#### Activity:
Nothing in the data below may be left out; return all of it exactly.
── Data to process
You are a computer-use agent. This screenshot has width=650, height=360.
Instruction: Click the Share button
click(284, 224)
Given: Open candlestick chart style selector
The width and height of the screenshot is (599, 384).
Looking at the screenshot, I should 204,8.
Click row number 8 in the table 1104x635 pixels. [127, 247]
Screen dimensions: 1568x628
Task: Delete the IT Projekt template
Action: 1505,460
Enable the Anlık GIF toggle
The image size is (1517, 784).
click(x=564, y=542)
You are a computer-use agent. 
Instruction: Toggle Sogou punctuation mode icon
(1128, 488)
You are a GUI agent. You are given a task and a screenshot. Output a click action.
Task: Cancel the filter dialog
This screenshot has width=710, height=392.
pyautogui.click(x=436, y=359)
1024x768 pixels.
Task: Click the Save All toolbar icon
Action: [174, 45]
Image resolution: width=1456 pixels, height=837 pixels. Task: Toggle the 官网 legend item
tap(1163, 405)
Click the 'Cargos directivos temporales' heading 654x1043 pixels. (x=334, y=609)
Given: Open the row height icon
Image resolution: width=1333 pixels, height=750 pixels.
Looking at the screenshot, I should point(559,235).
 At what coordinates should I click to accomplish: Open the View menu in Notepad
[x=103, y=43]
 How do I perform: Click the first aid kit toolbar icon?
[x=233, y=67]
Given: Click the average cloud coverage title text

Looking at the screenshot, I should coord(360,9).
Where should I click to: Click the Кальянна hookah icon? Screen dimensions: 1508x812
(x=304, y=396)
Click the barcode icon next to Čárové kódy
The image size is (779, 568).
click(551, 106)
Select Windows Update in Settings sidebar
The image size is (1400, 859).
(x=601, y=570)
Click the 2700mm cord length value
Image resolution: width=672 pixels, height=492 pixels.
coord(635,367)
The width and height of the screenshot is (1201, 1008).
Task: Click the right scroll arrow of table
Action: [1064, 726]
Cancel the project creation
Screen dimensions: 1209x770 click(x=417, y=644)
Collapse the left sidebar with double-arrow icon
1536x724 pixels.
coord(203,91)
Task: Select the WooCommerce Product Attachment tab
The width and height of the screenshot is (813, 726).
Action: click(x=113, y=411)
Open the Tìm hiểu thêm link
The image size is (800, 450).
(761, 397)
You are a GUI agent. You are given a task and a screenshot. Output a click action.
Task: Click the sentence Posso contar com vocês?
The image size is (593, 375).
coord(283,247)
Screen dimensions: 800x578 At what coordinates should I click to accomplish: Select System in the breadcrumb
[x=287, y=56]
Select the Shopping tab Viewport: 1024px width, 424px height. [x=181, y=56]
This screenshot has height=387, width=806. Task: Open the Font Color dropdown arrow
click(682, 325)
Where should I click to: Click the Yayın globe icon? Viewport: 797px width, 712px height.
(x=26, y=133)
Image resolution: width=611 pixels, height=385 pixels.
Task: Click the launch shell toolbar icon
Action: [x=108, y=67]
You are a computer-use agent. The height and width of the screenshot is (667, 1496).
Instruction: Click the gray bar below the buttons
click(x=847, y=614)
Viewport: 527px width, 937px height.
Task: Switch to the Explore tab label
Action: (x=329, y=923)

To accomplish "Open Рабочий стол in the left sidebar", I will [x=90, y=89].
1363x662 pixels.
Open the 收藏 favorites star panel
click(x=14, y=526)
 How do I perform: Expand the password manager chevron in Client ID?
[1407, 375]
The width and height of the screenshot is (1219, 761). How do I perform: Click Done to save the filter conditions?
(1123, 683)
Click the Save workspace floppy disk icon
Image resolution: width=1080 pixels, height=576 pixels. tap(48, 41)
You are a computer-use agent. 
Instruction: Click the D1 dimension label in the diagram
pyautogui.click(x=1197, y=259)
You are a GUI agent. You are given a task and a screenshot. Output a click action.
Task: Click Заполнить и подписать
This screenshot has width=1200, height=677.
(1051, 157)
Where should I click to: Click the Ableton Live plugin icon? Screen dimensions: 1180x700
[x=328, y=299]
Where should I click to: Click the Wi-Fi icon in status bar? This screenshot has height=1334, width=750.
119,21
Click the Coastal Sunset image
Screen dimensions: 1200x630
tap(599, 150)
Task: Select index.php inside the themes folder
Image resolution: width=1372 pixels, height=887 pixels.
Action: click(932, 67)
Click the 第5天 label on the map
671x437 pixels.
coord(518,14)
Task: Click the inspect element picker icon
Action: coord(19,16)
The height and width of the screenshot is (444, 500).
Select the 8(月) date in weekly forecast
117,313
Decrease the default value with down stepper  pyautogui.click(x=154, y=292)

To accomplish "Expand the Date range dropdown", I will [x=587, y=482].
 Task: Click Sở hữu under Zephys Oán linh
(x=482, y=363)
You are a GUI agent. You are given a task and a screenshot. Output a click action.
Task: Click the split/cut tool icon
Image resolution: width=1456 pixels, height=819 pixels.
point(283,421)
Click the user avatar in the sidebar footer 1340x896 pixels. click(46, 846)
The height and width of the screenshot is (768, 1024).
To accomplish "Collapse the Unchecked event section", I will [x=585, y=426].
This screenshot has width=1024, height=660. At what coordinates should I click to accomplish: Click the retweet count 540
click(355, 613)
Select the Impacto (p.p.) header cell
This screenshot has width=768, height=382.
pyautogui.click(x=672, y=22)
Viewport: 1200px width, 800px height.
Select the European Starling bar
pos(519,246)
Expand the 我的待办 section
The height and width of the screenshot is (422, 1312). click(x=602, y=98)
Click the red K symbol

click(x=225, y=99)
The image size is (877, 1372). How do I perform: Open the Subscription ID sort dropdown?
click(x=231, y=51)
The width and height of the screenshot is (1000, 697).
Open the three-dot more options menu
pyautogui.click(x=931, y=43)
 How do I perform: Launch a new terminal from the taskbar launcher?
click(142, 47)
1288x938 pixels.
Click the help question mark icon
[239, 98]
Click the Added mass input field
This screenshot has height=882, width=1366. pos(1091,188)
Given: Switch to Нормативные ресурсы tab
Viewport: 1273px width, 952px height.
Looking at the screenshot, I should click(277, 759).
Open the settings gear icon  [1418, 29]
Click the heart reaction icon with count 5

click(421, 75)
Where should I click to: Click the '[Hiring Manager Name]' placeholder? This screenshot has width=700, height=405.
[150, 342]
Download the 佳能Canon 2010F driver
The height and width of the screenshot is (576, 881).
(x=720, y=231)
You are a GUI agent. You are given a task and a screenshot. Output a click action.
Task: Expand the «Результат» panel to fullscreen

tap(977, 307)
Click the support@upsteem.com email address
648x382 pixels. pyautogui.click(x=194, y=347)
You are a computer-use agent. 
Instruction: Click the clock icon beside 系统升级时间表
────
#### Solution for this task:
You are a computer-use agent. This screenshot has width=650, height=360.
Instruction: Click the Share button
click(284, 224)
Given: Open candlestick chart style selector
The width and height of the screenshot is (599, 384).
Looking at the screenshot, I should 204,8.
Click row number 8 in the table 1104x635 pixels. [127, 247]
Screen dimensions: 1568x628
Task: Delete the IT Projekt template
Action: 1505,460
Enable the Anlık GIF toggle
The image size is (1517, 784).
click(x=564, y=542)
You are a computer-use agent. 
Instruction: Toggle Sogou punctuation mode icon
(1128, 488)
You are a GUI agent. You are given a task and a screenshot. Output a click action.
Task: Cancel the filter dialog
This screenshot has width=710, height=392.
pyautogui.click(x=436, y=359)
1024x768 pixels.
Task: Click the Save All toolbar icon
Action: [174, 45]
Image resolution: width=1456 pixels, height=837 pixels. Task: Toggle the 官网 legend item
tap(1163, 405)
Click the 'Cargos directivos temporales' heading 654x1043 pixels. (x=334, y=609)
Given: Open the row height icon
Image resolution: width=1333 pixels, height=750 pixels.
Looking at the screenshot, I should point(559,235).
 At what coordinates should I click to accomplish: Open the View menu in Notepad
[x=103, y=43]
 How do I perform: Click the first aid kit toolbar icon?
[x=233, y=67]
Given: Click the average cloud coverage title text

Looking at the screenshot, I should coord(360,9).
Where should I click to: Click the Кальянна hookah icon? Screen dimensions: 1508x812
(x=304, y=396)
Click the barcode icon next to Čárové kódy
The image size is (779, 568).
click(551, 106)
Select Windows Update in Settings sidebar
The image size is (1400, 859).
(x=601, y=570)
Click the 2700mm cord length value
Image resolution: width=672 pixels, height=492 pixels.
coord(635,367)
The width and height of the screenshot is (1201, 1008).
Task: Click the right scroll arrow of table
Action: [1064, 726]
Cancel the project creation
Screen dimensions: 1209x770 click(x=417, y=644)
Collapse the left sidebar with double-arrow icon
1536x724 pixels.
coord(203,91)
Task: Select the WooCommerce Product Attachment tab
The width and height of the screenshot is (813, 726).
Action: click(x=113, y=411)
Open the Tìm hiểu thêm link
The image size is (800, 450).
(761, 397)
You are a GUI agent. You are given a task and a screenshot. Output a click action.
Task: Click the sentence Posso contar com vocês?
The image size is (593, 375).
coord(283,247)
Screen dimensions: 800x578 At what coordinates should I click to accomplish: Select System in the breadcrumb
[x=287, y=56]
Select the Shopping tab Viewport: 1024px width, 424px height. [x=181, y=56]
This screenshot has height=387, width=806. Task: Open the Font Color dropdown arrow
click(682, 325)
Where should I click to: Click the Yayın globe icon? Viewport: 797px width, 712px height.
(x=26, y=133)
Image resolution: width=611 pixels, height=385 pixels.
Task: Click the launch shell toolbar icon
Action: [x=108, y=67]
You are a computer-use agent. The height and width of the screenshot is (667, 1496).
Instruction: Click the gray bar below the buttons
click(x=847, y=614)
Viewport: 527px width, 937px height.
Task: Switch to the Explore tab label
Action: (x=329, y=923)

To accomplish "Open Рабочий стол in the left sidebar", I will [x=90, y=89].
1363x662 pixels.
Open the 收藏 favorites star panel
click(x=14, y=526)
 How do I perform: Expand the password manager chevron in Client ID?
[1407, 375]
The width and height of the screenshot is (1219, 761). How do I perform: Click Done to save the filter conditions?
(1123, 683)
Click the Save workspace floppy disk icon
Image resolution: width=1080 pixels, height=576 pixels. tap(48, 41)
You are a computer-use agent. 
Instruction: Click the D1 dimension label in the diagram
pyautogui.click(x=1197, y=259)
You are a GUI agent. You are given a task and a screenshot. Output a click action.
Task: Click Заполнить и подписать
This screenshot has width=1200, height=677.
(1051, 157)
Where should I click to: Click the Ableton Live plugin icon? Screen dimensions: 1180x700
[x=328, y=299]
Where should I click to: Click the Wi-Fi icon in status bar? This screenshot has height=1334, width=750.
119,21
Click the Coastal Sunset image
Screen dimensions: 1200x630
tap(599, 150)
Task: Select index.php inside the themes folder
Image resolution: width=1372 pixels, height=887 pixels.
Action: click(932, 67)
Click the 第5天 label on the map
671x437 pixels.
coord(518,14)
Task: Click the inspect element picker icon
Action: coord(19,16)
The height and width of the screenshot is (444, 500).
Select the 8(月) date in weekly forecast
117,313
Decrease the default value with down stepper  pyautogui.click(x=154, y=292)

To accomplish "Expand the Date range dropdown", I will [x=587, y=482].
 Task: Click Sở hữu under Zephys Oán linh
(x=482, y=363)
You are a GUI agent. You are given a task and a screenshot. Output a click action.
Task: Click the split/cut tool icon
Image resolution: width=1456 pixels, height=819 pixels.
point(283,421)
Click the user avatar in the sidebar footer 1340x896 pixels. click(46, 846)
The height and width of the screenshot is (768, 1024).
To accomplish "Collapse the Unchecked event section", I will [x=585, y=426].
This screenshot has width=1024, height=660. At what coordinates should I click to accomplish: Click the retweet count 540
click(355, 613)
Select the Impacto (p.p.) header cell
This screenshot has width=768, height=382.
pyautogui.click(x=672, y=22)
Viewport: 1200px width, 800px height.
Select the European Starling bar
pos(519,246)
Expand the 我的待办 section
The height and width of the screenshot is (422, 1312). click(x=602, y=98)
Click the red K symbol

click(x=225, y=99)
The image size is (877, 1372). How do I perform: Open the Subscription ID sort dropdown?
click(x=231, y=51)
The width and height of the screenshot is (1000, 697).
Open the three-dot more options menu
pyautogui.click(x=931, y=43)
 How do I perform: Launch a new terminal from the taskbar launcher?
click(142, 47)
1288x938 pixels.
Click the help question mark icon
[239, 98]
Click the Added mass input field
This screenshot has height=882, width=1366. pos(1091,188)
Given: Switch to Нормативные ресурсы tab
Viewport: 1273px width, 952px height.
Looking at the screenshot, I should click(277, 759).
Open the settings gear icon  [1418, 29]
Click the heart reaction icon with count 5

click(421, 75)
Where should I click to: Click the '[Hiring Manager Name]' placeholder? This screenshot has width=700, height=405.
[150, 342]
Download the 佳能Canon 2010F driver
The height and width of the screenshot is (576, 881).
(x=720, y=231)
You are a GUI agent. You are given a task and a screenshot. Output a click action.
Task: Expand the «Результат» panel to fullscreen

tap(977, 307)
Click the support@upsteem.com email address
648x382 pixels. pyautogui.click(x=194, y=347)
You are a computer-use agent. 
Instruction: Click the clock icon beside 系统升级时间表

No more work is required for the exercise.